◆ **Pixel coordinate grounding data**
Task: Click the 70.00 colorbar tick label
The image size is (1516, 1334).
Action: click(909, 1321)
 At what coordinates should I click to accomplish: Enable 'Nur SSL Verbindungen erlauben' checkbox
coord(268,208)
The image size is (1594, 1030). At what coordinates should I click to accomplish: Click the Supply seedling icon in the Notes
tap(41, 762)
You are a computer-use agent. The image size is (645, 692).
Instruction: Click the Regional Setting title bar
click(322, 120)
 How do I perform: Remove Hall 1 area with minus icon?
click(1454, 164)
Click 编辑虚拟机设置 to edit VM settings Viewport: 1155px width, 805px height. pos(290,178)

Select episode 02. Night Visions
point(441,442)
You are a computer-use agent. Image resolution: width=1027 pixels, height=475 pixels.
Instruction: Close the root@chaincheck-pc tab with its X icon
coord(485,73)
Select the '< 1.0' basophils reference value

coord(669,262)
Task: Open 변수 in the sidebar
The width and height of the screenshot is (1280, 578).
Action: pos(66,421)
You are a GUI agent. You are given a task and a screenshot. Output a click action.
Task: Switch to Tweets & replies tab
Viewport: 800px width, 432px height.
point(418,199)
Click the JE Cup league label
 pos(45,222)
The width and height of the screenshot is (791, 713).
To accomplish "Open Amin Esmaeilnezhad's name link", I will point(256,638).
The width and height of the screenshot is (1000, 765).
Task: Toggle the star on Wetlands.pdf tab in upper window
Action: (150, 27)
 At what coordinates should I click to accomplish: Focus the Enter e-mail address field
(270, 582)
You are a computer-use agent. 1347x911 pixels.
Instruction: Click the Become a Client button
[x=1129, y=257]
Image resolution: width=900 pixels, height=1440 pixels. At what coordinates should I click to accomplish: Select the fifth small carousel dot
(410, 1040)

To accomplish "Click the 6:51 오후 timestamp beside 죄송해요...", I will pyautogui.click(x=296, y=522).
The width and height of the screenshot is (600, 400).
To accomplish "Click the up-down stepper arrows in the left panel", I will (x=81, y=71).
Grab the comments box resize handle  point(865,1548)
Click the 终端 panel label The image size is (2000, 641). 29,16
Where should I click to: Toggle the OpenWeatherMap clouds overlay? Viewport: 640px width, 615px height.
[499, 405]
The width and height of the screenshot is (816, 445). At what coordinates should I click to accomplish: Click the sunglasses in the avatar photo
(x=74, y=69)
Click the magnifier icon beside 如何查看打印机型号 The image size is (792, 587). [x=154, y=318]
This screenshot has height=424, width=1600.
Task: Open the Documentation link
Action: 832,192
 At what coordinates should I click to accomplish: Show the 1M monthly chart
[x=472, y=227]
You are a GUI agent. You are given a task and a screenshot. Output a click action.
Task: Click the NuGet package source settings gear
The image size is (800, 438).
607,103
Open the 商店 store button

◆ **What is expected**
Working from the records above, find how many lines contain the string "panel" and answer with the bare number.

◆ **Task solution**
2